*課題 1*. 咳嗽の定量的診断法に関する抄録で、所属先の住所に現れる地名(都・区・町名)を大きい単位から順にすべて挙げてください。
*課題 2*. 咳嗽の定量的診断法に関する抄録のうち、「加速度計による咳嗽の定量的診断法」から「価値を高めようと考えている.」までの部分を、両端を含めてそのまま再掲してください。

*文書抜粋*.
◆ ◆ ◆ ◆

加速度計による咳嗽の定量的診断法
〒105-0003 東京都港区西新橋3-25-8 東京慈恵会医科大学内科4 同 内科4 *同 ME研究室
咳嗽時,体表面に発生する特有な加速度を計測し,これにより咳嗽の頻度や強度など定量的診断の可能性を検討する.当院外来通院中の呼吸器疾患患者27名に対し,航空機内の騒音下における確実な音声伝達のための装置を用いて咳嗽を測定した.骨伝導により音声を伝達するシステムのなかで,骨の振動を加速度波形に変換する加速度センサーを体表面に貼付し,咳嗽時に発生する胸壁運動の加速度波形を電圧の変化として捉えた.歩行などの衝撃による加速度を除外するために安静臥床のみで検査を行なった.会話や笑い声などでは,ほとんど胸壁運動の加速度波形は発生しなかった.しかし咳嗽時のみにおいて特徴的な加速度波形が認められた.音声入力などを用いた測定法では咳嗽とそれ以外の成分との鑑別は困難であるが,胸壁の加速度の波形の上では,明確に鑑別することが可能となった.今後,症例を積み重ね更に診断的価値を高めようと考えている.

◆ ◆ ◆ ◆

保存済みデータ
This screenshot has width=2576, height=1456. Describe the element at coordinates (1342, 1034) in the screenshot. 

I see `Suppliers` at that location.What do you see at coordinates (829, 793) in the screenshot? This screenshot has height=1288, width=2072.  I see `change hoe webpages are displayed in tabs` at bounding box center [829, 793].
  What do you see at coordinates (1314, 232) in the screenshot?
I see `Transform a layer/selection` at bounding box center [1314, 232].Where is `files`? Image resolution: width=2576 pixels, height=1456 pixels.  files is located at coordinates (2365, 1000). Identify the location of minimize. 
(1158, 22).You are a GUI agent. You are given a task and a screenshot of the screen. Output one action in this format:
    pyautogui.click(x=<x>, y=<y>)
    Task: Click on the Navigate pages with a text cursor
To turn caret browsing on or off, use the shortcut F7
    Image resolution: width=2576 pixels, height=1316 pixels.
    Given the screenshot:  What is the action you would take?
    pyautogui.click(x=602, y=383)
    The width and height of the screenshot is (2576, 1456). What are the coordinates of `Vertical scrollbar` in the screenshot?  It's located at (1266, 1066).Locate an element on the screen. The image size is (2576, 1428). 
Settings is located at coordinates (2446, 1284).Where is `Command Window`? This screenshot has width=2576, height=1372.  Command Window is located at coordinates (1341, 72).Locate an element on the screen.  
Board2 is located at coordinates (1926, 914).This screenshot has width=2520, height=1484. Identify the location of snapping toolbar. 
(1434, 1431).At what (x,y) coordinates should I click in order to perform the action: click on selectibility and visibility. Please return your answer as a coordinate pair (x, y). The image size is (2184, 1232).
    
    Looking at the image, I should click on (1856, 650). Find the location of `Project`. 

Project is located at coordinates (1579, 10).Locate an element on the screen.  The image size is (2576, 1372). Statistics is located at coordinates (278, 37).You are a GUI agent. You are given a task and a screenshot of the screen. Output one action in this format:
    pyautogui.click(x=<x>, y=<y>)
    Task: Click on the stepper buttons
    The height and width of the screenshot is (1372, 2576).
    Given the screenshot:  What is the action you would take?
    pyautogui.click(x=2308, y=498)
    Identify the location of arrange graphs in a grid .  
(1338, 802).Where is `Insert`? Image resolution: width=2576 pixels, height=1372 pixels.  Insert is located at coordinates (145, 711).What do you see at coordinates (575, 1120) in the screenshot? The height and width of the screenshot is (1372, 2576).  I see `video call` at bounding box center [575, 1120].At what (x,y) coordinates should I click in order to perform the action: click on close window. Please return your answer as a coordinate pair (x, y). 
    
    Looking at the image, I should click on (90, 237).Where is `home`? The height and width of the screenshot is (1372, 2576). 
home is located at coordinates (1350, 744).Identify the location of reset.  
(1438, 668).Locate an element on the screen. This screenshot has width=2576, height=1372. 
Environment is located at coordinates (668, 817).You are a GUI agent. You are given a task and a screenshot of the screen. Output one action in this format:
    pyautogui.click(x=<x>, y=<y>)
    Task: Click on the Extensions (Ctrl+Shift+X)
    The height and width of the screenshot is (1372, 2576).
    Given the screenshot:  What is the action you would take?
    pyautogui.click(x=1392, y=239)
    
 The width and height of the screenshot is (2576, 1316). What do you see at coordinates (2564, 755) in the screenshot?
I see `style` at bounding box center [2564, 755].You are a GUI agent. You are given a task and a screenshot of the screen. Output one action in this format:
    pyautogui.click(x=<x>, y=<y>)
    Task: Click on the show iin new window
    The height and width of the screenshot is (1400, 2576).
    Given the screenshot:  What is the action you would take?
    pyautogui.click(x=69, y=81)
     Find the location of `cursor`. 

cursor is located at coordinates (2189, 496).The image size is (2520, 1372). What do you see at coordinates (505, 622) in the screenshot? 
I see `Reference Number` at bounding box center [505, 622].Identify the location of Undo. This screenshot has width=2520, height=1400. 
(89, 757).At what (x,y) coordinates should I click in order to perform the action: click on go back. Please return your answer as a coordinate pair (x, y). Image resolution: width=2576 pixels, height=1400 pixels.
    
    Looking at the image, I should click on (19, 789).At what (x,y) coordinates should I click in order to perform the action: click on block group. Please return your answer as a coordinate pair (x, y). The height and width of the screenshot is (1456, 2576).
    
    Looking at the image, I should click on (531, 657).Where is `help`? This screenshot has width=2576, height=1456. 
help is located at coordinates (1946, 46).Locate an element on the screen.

◆ ◆ ◆ ◆

*想定解答 1*. 東京都、港区、西新橋

*想定解答 2*.
加速度計による咳嗽の定量的診断法
〒105-0003 東京都港区西新橋3-25-8 東京慈恵会医科大学内科4 同 内科4 *同 ME研究室
咳嗽時,体表面に発生する特有な加速度を計測し,これにより咳嗽の頻度や強度など定量的診断の可能性を検討する.当院外来通院中の呼吸器疾患患者27名に対し,航空機内の騒音下における確実な音声伝達のための装置を用いて咳嗽を測定した.骨伝導により音声を伝達するシステムのなかで,骨の振動を加速度波形に変換する加速度センサーを体表面に貼付し,咳嗽時に発生する胸壁運動の加速度波形を電圧の変化として捉えた.歩行などの衝撃による加速度を除外するために安静臥床のみで検査を行なった.会話や笑い声などでは,ほとんど胸壁運動の加速度波形は発生しなかった.しかし咳嗽時のみにおいて特徴的な加速度波形が認められた.音声入力などを用いた測定法では咳嗽とそれ以外の成分との鑑別は困難であるが,胸壁の加速度の波形の上では,明確に鑑別することが可能となった.今後,症例を積み重ね更に診断的価値を高めようと考えている.